Among the records below, find the line that has "Know More (157, 930)"; from there, give the lines again exactly, and stop after the line that has "National Conference (676, 850)".

Data extracted from a collection

━━━━━━━━

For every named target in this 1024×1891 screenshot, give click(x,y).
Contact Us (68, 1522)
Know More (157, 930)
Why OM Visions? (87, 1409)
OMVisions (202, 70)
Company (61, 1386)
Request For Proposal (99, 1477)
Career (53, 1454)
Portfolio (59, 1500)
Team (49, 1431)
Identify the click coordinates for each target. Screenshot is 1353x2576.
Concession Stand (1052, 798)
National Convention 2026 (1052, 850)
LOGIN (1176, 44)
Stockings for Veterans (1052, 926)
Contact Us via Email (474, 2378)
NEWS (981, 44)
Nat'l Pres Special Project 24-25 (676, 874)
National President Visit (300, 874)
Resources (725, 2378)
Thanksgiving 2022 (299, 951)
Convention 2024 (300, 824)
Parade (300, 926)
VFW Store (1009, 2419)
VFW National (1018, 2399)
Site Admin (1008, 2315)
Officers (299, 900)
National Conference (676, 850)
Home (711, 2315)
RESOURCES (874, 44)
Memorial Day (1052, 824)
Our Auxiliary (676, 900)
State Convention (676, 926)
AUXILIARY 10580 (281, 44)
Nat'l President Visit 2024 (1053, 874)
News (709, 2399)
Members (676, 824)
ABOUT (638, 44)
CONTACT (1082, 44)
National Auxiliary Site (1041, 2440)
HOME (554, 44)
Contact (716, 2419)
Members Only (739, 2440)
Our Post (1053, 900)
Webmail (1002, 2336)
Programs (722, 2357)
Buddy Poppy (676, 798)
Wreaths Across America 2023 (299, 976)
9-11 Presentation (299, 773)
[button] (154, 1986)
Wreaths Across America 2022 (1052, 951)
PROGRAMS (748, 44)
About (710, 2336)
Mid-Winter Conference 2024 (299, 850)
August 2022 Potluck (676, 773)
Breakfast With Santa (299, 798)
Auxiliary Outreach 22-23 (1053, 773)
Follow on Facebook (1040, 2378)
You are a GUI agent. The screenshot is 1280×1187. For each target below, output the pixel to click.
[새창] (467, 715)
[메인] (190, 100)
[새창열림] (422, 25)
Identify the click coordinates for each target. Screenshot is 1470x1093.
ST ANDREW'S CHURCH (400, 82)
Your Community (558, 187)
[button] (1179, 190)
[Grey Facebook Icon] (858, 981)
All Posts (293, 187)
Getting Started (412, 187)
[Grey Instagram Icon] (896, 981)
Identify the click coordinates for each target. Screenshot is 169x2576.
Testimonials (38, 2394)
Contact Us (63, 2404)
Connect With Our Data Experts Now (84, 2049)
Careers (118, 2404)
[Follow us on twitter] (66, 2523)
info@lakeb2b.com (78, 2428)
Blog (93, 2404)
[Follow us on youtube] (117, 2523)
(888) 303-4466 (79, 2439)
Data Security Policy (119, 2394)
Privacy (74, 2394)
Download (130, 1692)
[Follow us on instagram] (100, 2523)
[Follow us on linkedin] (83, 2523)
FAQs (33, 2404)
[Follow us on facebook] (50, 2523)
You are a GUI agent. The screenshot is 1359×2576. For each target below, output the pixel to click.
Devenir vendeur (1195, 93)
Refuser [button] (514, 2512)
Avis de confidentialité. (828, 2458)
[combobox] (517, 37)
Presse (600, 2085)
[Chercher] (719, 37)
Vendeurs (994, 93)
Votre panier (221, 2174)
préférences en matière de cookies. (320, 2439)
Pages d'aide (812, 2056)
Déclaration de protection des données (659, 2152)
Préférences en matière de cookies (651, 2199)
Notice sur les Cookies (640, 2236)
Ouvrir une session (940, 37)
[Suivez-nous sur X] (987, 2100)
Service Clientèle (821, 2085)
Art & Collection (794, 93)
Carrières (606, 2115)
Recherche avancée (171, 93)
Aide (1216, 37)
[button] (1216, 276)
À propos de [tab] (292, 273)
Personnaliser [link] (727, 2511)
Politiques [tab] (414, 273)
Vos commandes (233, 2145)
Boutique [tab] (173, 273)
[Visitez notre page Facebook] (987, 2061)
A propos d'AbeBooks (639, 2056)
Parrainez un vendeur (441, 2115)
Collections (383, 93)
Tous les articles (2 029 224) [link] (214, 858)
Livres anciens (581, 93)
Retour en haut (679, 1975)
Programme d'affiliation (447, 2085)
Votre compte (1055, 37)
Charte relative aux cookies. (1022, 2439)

━━━━━━━━

▸ **Expected answer**:
Know More (157, 930)
Why OM Visions? (87, 1409)
OMVisions (202, 70)
Company (61, 1386)
Request For Proposal (99, 1477)
Career (53, 1454)
Portfolio (59, 1500)
Team (49, 1431)
Identify the click coordinates for each target. Screenshot is 1353x2576.
Concession Stand (1052, 798)
National Convention 2026 (1052, 850)
LOGIN (1176, 44)
Stockings for Veterans (1052, 926)
Contact Us via Email (474, 2378)
NEWS (981, 44)
Nat'l Pres Special Project 24-25 (676, 874)
National President Visit (300, 874)
Resources (725, 2378)
Thanksgiving 2022 (299, 951)
Convention 2024 (300, 824)
Parade (300, 926)
VFW Store (1009, 2419)
VFW National (1018, 2399)
Site Admin (1008, 2315)
Officers (299, 900)
National Conference (676, 850)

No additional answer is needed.